MATERIALS PROVIDED below:

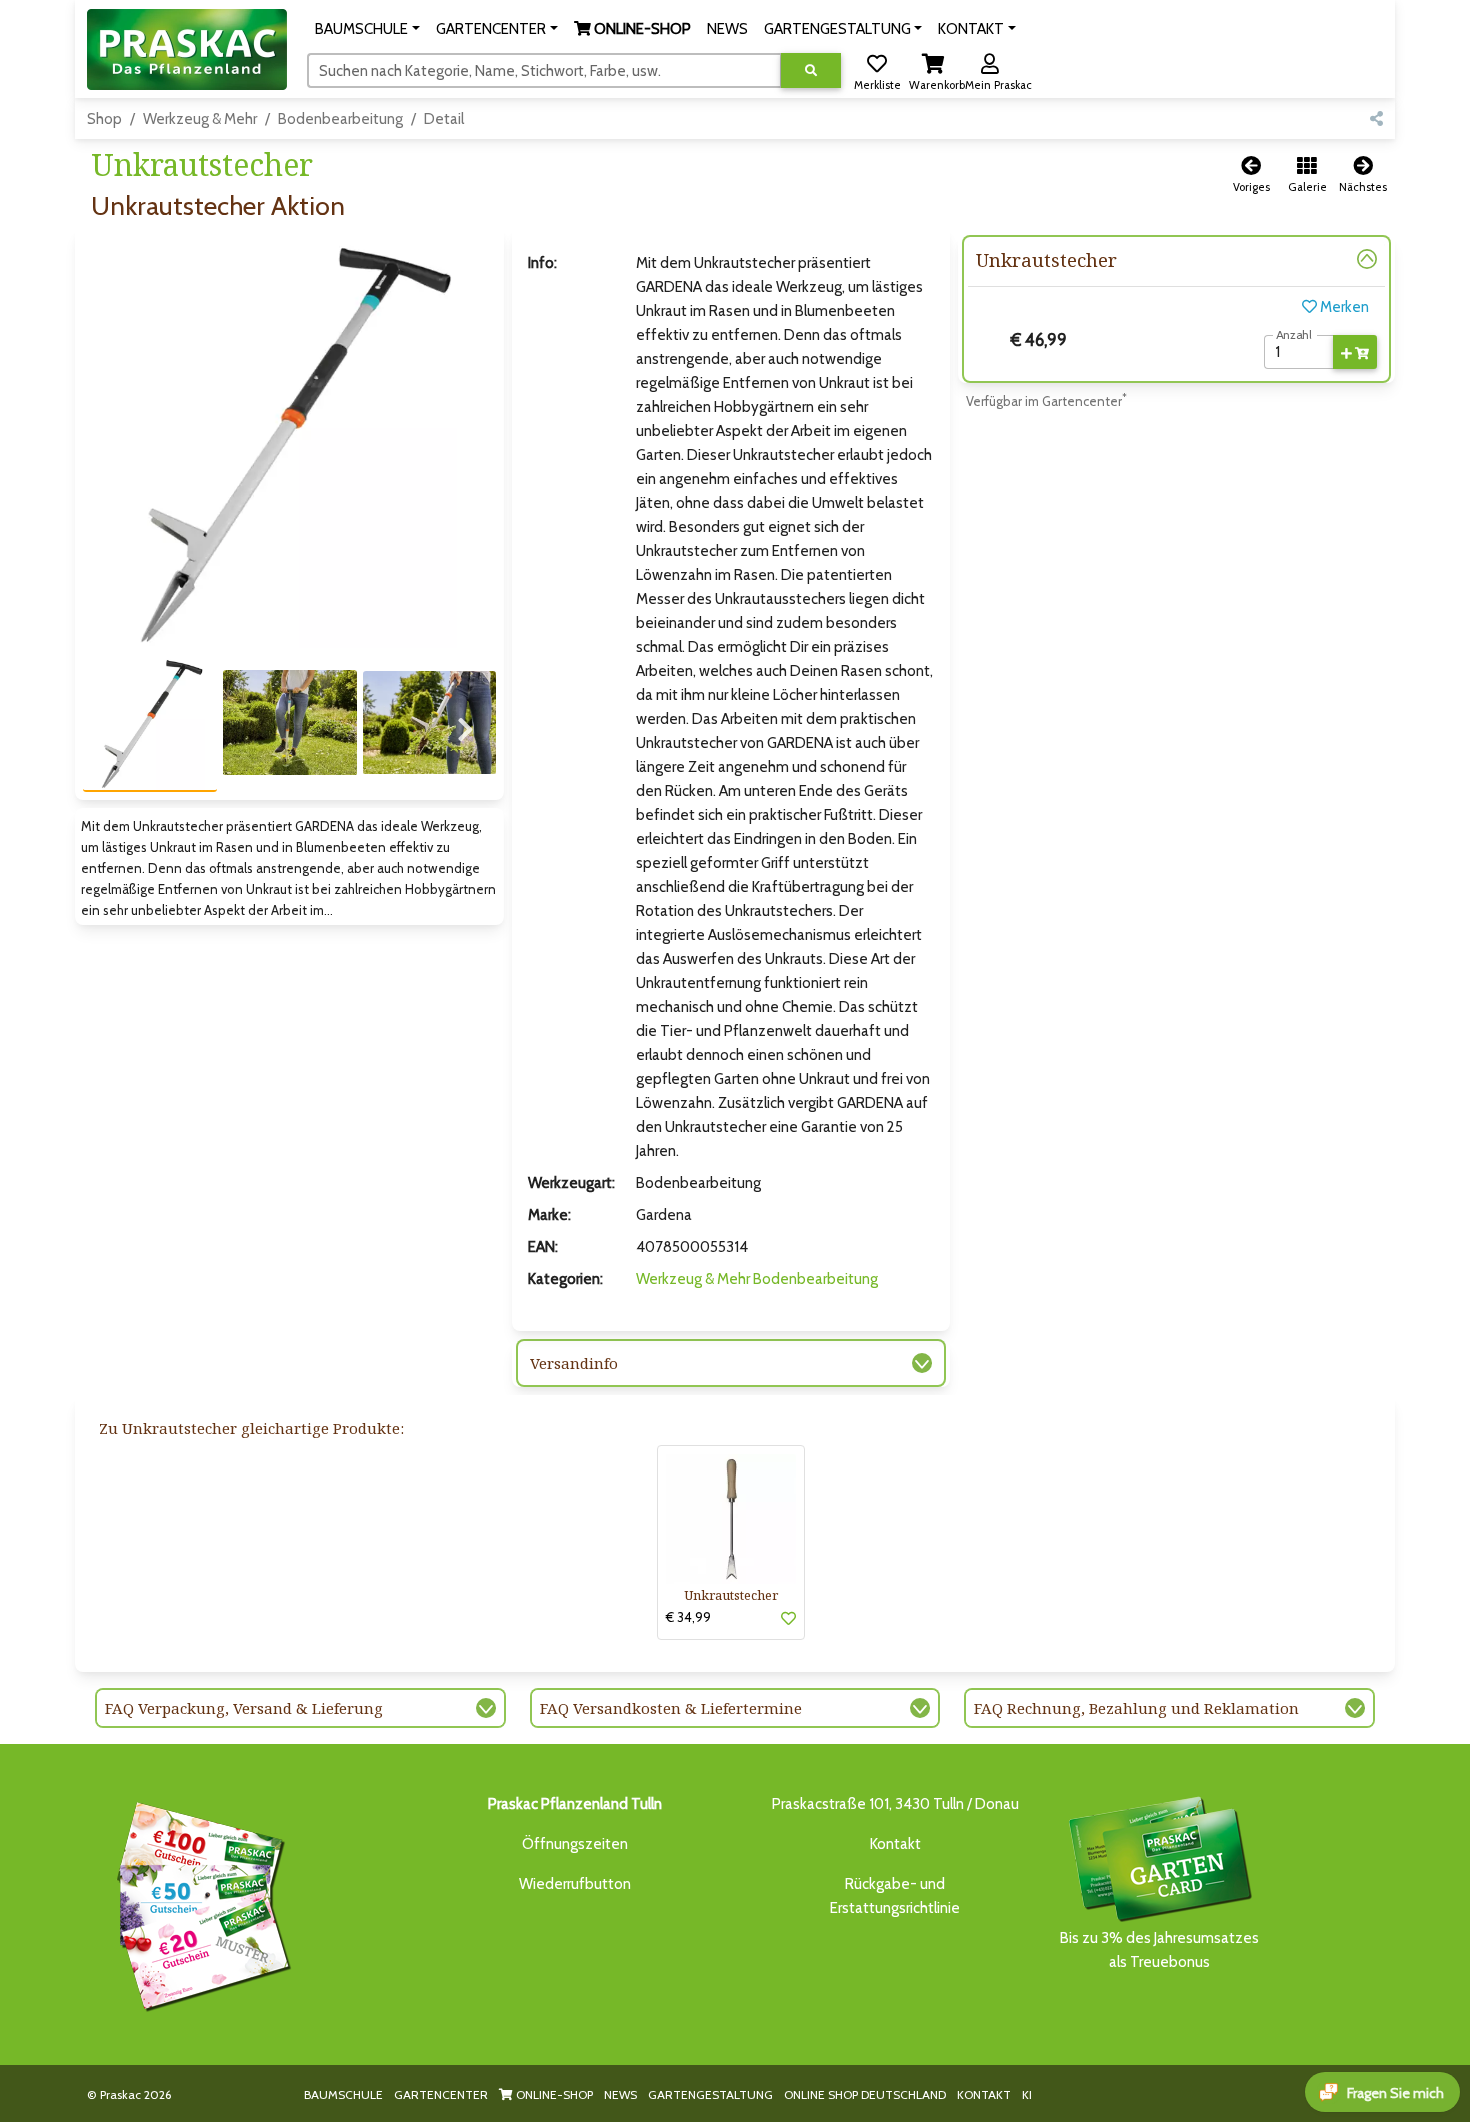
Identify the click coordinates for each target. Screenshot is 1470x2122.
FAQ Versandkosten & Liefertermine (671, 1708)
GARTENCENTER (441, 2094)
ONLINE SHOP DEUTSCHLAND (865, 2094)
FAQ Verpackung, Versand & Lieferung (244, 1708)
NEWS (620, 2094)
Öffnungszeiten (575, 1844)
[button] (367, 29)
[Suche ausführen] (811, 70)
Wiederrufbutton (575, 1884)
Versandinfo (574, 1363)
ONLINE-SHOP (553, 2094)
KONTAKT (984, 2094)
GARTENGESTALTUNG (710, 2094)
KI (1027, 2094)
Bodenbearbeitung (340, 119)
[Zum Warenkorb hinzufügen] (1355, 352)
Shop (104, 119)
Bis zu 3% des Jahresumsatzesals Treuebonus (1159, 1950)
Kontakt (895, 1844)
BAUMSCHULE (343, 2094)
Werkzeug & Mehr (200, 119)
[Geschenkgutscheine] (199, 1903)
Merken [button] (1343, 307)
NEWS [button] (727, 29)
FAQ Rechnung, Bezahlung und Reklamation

End of MATERIALS PROVIDED.

TASK REQUIREMENTS :: Exactly as they appear above, print all the lines, but not the pictures.

RESPONSE TO THIS TASK ::
Identify the click coordinates for each target. Screenshot is 1470x2122.
FAQ Versandkosten & Liefertermine (671, 1708)
GARTENCENTER (441, 2094)
ONLINE SHOP DEUTSCHLAND (865, 2094)
FAQ Verpackung, Versand & Lieferung (244, 1708)
NEWS (620, 2094)
Öffnungszeiten (575, 1844)
[button] (367, 29)
[Suche ausführen] (811, 70)
Wiederrufbutton (575, 1884)
Versandinfo (574, 1363)
ONLINE-SHOP (553, 2094)
KONTAKT (984, 2094)
GARTENGESTALTUNG (710, 2094)
KI (1027, 2094)
Bodenbearbeitung (340, 119)
[Zum Warenkorb hinzufügen] (1355, 352)
Shop (104, 119)
Bis zu 3% des Jahresumsatzesals Treuebonus (1159, 1950)
Kontakt (895, 1844)
BAUMSCHULE (343, 2094)
Werkzeug & Mehr (200, 119)
[Geschenkgutscheine] (199, 1903)
Merken [button] (1343, 307)
NEWS [button] (727, 29)
FAQ Rechnung, Bezahlung und Reklamation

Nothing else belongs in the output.